Plants move, release toxins, aggressively occupy space, strangle and smother other plants or tap directly into host plant bodies as parasites. Some even trap and digest animals just as animals do.

These carnivorous plants, a staple of sci-fi horror, show us what plant killing looks like. Among the most celebrated carnivorous plants are the pitcher plants. In pitcher plants, an adapted nectary — the part of a flower containing the reward of nectar that attracts insects — grows to enormous size, filling with a large quantity of sticky nectar fluid.

Instead of letting insects leave with nectar and some pollen, this bucket of sticky liquid acts much like a stomach, trapping the lured insect which is eventually drowned and decomposed.

These plants even hunt, having adaptations to their outer surfaces allowing them to attract insects — bright colours and shapes, delicious lemony scents that lure prey towards them.
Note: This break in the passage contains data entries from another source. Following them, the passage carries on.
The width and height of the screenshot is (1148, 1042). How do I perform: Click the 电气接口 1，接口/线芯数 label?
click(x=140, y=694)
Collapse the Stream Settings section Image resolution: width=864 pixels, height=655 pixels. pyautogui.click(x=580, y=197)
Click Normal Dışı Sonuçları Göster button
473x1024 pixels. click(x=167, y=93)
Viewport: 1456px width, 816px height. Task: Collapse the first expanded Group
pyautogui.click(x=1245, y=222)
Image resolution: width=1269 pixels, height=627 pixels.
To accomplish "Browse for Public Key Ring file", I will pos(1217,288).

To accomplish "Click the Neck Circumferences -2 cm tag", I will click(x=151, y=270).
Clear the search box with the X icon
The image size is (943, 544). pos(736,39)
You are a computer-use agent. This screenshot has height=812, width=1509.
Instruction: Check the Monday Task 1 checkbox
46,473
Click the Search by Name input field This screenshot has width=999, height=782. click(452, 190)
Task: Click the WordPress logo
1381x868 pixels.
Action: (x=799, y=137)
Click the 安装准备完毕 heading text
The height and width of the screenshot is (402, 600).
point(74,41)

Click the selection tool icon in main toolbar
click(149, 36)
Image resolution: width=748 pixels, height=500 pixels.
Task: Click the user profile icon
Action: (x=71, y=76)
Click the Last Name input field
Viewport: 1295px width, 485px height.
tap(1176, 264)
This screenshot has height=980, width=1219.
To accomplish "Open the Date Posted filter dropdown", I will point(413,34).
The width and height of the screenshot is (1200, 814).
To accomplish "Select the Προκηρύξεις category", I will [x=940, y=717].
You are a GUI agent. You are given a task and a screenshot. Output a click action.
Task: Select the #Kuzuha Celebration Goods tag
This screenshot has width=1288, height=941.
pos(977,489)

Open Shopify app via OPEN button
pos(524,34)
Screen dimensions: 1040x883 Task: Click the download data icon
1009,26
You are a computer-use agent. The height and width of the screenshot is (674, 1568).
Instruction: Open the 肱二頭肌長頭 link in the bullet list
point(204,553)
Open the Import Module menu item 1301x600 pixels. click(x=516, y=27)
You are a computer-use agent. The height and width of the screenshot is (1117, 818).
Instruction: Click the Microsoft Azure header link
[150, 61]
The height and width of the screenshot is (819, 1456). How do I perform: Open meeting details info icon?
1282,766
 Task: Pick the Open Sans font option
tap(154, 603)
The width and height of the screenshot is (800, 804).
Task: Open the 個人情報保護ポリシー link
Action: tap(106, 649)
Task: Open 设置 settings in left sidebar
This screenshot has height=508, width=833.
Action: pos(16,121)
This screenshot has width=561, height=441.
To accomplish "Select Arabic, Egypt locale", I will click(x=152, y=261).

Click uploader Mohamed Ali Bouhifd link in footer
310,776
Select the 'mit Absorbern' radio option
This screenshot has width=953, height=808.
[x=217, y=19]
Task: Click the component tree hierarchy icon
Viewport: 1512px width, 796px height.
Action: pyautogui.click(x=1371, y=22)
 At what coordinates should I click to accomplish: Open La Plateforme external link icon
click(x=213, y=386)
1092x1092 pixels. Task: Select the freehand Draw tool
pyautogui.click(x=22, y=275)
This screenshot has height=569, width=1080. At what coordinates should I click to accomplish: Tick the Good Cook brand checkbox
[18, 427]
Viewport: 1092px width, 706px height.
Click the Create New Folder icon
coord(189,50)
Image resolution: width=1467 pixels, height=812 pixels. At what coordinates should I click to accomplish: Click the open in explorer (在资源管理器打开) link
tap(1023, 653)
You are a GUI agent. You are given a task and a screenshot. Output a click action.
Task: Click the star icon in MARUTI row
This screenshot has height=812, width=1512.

In some species, once they arrive at the trap specially adapted surfaces around the rim of the pitcher even change depending on the weather. Ants get into a habit of walking freely on the lip, before wet conditions turn them into an ultra-slippery aquaplane that shoots them straight into the pitcher.

In fact, the evolution of pitcher plants has produced even more physical adaptation. Researchers at the University of Exeter have taken a particular interest in a “springboard mechanism” — the lid of the pitcher makes an attractive surface for ants to walk about on, unlike the slippery lip.

It’s covered in grippy wax, stays dry in rain and is as stiff as a board. The stiffness of the lid is vital to the action of the pitcher plant — when impacted by a heavy droplet of rain, the lid jerks like a loaded spring, and the ant standing on the underside is propelled immediately into the pitcher’s mouth.

This mechanism is a consistent method of prey capture and appears to have evolved separately in two species separated by thousands of miles of ocean, through a combination of luck, anatomical tendencies, and the ubiquity of ants.

Convergent and repeated evolution of this kind, much like the engulfment of photosynthetic bacteria by different organisms, are exciting because of the ways that they allow us to compare evolutionary trajectories.

Plants that kill and eat animals are eerie because they seem more active than other plants. But our perception of other plants as passive is misplaced. What we project onto plants reflects our own values.

The reality of the plant world is much more exciting than that. For better or worse, consumption and colonisation can happen slowly and creepingly as a plant just as well as in the chewing and scuttling forms of animals.